= Sralahan =

Townland in County Cavan, Ireland

Sralahan or The Common is a townland in the Civil Parish of Tomregan but Roman Catholic Parish of Templeport, Barony of Tullyhaw, County Cavan, Ireland.

==Etymology==

The townland name Sralahan is an anglicisation of the Gaelic placename "Srath Leathan", which means 'Broad River-meadow'. The reason why it is in two parishes and also why it is called 'The Common', is given in the Ordnance Survey papers of 1835 as follows "This land is extra-Parochial and it is not certain whether it belongs to Tomregan or Templeport Parishes. It was formerly a track of waste mountain and was claimed by no particular person, but of late years there has several poor people settled upon it and cultivated about 58 acres which produce oats and potatoes. They are however free from any rent, cess or tithe at the present time. There is a lawsuit at present concerning the townland which until settled it is a matter of doubt whether it belongs to the parishes of Templeport or Tomregan." [Desc. Rem.]. "This townland is given to Tomregan. See [Mr] Griffith minute 28 Augt 1835" [dúch dearg]"

==Geography==

It is bounded on the north & east by Mullanacre Upper townland, on the south by Moher townland and on the west by Clontycarnaghan townland. Its chief geographical features are the Crooked River (Ireland) and Slieve Rushen mountain, on whose southern slope it lies, reaching an altitude of 1,120 feet above sea-level. The townland is traversed by some mountain lanes. Sralahan covers an area of 207 statute acres.

==History==

It did not form part of any land grant in the Plantation of Ulster and is not shown on the early maps.

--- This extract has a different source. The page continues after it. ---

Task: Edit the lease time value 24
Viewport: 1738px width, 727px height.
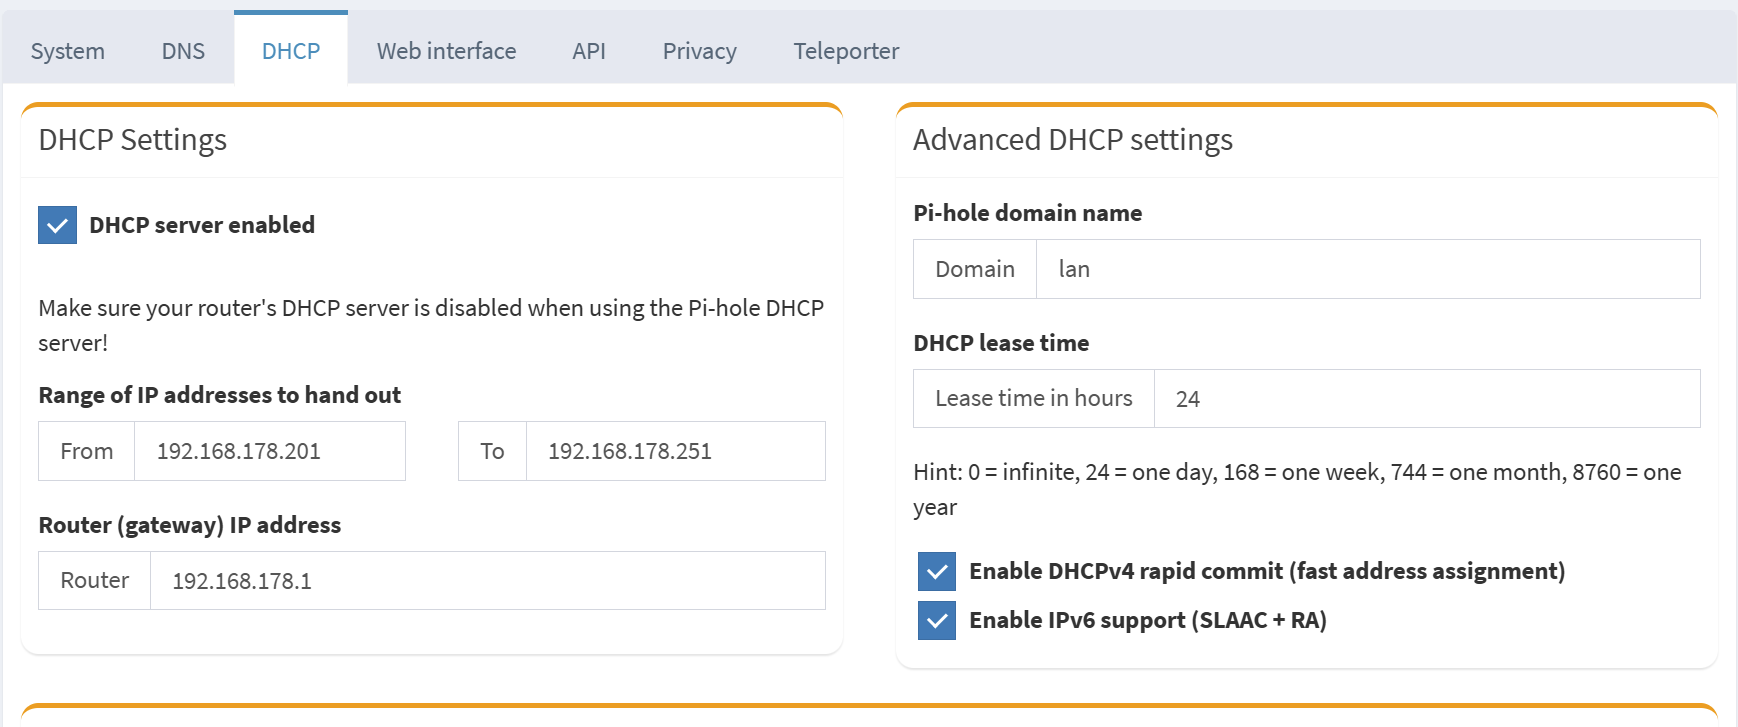Action: tap(1426, 399)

In 1833 one person in Sralahan was registered as a keeper of weapons- Peter Cassidy.

The Sralahan Valuation Office Field books are available for February 1840.

Griffith's Valuation of 1857 lists the landlord of the townland as Blashford & the tenants as Cassidy, Divine, Kelliher, Reilly, Donohoe and Armstrong.

==Census==

| Year | Population | Males | Females | Total Houses | Uninhabited |
|---|---|---|---|---|---|
| 1841 | 50 | 31 | 19 | 9 | 0 |
| 1851 | 71 | 43 | 28 | 11 | 0 |
| 1861 | 60 | 34 | 26 | 9 | 0 |
| 1871 | 32 | 18 | 14 | 5 | 0 |
| 1881 | 27 | 16 | 11 | 6 | 0 |
| 1891 | 29 | 17 | 12 | 6 | 0 |

In the 1901 census of Ireland, there are seven families listed in the townland.

In the 1911 census of Ireland, there are seven families listed in the townland.

==Antiquities==

There are no historic sites in the townland apart from some old stepping-stones across the river.